**AIM**
Answer these questions using the interview on leadership and orchestral conducting below.
(a) Which organization organized the conference where Roberto Serra spoke?
(b) What happens to an orchestra if each musician plays a different melody?
(c) What kind of sound results if artificial intelligence takes command of the orchestra?

**EXTRACT PROVIDED**
+---+
What Leadership Lessons Can We Learn from Orchestral Conducting?

An orchestra conductor leads the musicians under their direction to recreate a composer’s work in the most appropriate way. Roberto Serra, a leading business strategy expert in Latin America and speaker at the conference “CEO Business Reflections 2025: Rewriting the Future: CEOs, AI and Peru” organized by ESAN Graduate School of Business, explains that this discipline contains lessons that can help business leaders navigate a landscape shaped by economic uncertainty and the rapid acceleration of digital transformation.

You have worked with leaders from different sectors, in turbulent and transformative contexts. If we think of a company as an orchestra, which elements of that metaphor are most revealing for understanding the leader’s role today?
The ability to work together—just as in orchestras. If each musician plays a different melody, the orchestra will sound bad. In a company, if each department works on its own, in isolation, it is impossible to achieve good results.

In an environment where artificial intelligence automates decisions and tasks, what role remains for the human orchestra conductor?
Artificial intelligence provides us with a great deal of data, but humans can generate other elements that are essential to an organization—often more important than information itself. That is why leaders must be well prepared and commit to transdisciplinarity, meaning the ability to understand multiple disciplines in order to clearly define direction, inspire others, and create proposals that stand apart. If we let artificial intelligence take command of the orchestra, we will get a robotic sound—without sensitivity or passion—incapable of conveying what the composer intended.
+---+
**INFORMATION PROVIDED**
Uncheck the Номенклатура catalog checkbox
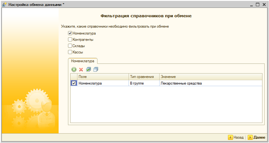The width and height of the screenshot is (269, 143). point(70,33)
+---+
**RIGHT ANSWER**
(a) ESAN Graduate School of Business
(b) The orchestra will sound bad.
(c) A robotic sound, without sensitivity or passion, incapable of conveying what the composer intended.